New Year and winter holidays

A long winter holiday with decorated trees, songs and family meals

A decorated New Year tree with lights and bright ornaments

Photo · Wikimedia Commons

What is it?

In Ukraine, the winter holiday season is long and joyful. Families decorate a tree (called a 'yalynka'), exchange presents, eat special meals, sing folk songs called 'kolyadky' and stay up late together. The big day many families celebrate is New Year - 31 December into 1 January.

Tell me more

The yalynka is the Ukrainian New Year tree - usually a fir or spruce. Families decorate it with coloured baubles, paper chains, lights and a star on top. Some families still use traditional decorations made from straw or paper, the way their grandparents did.

An important part of Ukrainian winter holidays is folk singing. Groups of children go from house to house singing kolyadky - traditional winter songs that have been sung for hundreds of years. The people in the house listen, often join in, and then give the singers sweets, biscuits, fruit or a few coins.

Families have a big late dinner on New Year's Eve.
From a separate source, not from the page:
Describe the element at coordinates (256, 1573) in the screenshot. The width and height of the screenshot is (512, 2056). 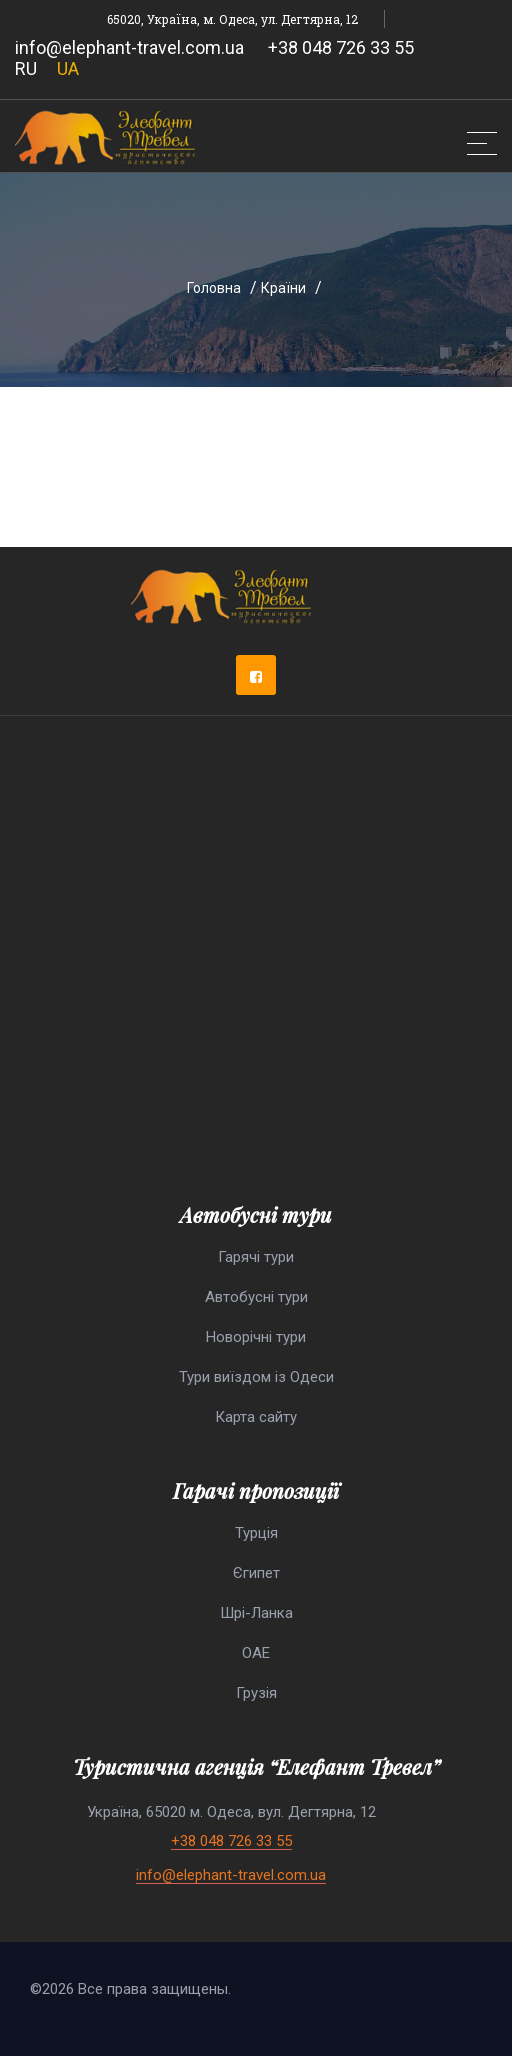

Tables are loaded with salads (especially one called 'olivye' made with potatoes, peas and pickles), varenyky, holubtsi (cabbage rolls stuffed with rice and meat), and lots of pies and cakes. At midnight, fireworks go off, everyone hugs and wishes each other a happy New Year.

Children in Ukraine also wait for a special winter character - sometimes called 'Did Moroz' (Grandfather Frost) - who brings small gifts. He wears a long blue or red coat with white fur trim and has a long white beard. He travels with his helper, Snigurochka - 'the Snow Maiden'.

In the classroom

Walk your class through this in 15 minutes.

Talk together

Discussion prompts

  1. 01What does your family do on the last night of the year?
  2. 02Going from house to house singing for treats is similar in many cultures - can you think of any?
  3. 03Why might songs and food be such a big part of winter celebrations all around the world?
Try this

Classroom activity

Write a class 'kolyadka' - just four lines, in any language - wishing the school good things in the year ahead. Then walk around the school in pairs, knocking on classroom doors, and singing your kolyadka. (Ask teachers first!) Bring a basket for any treats.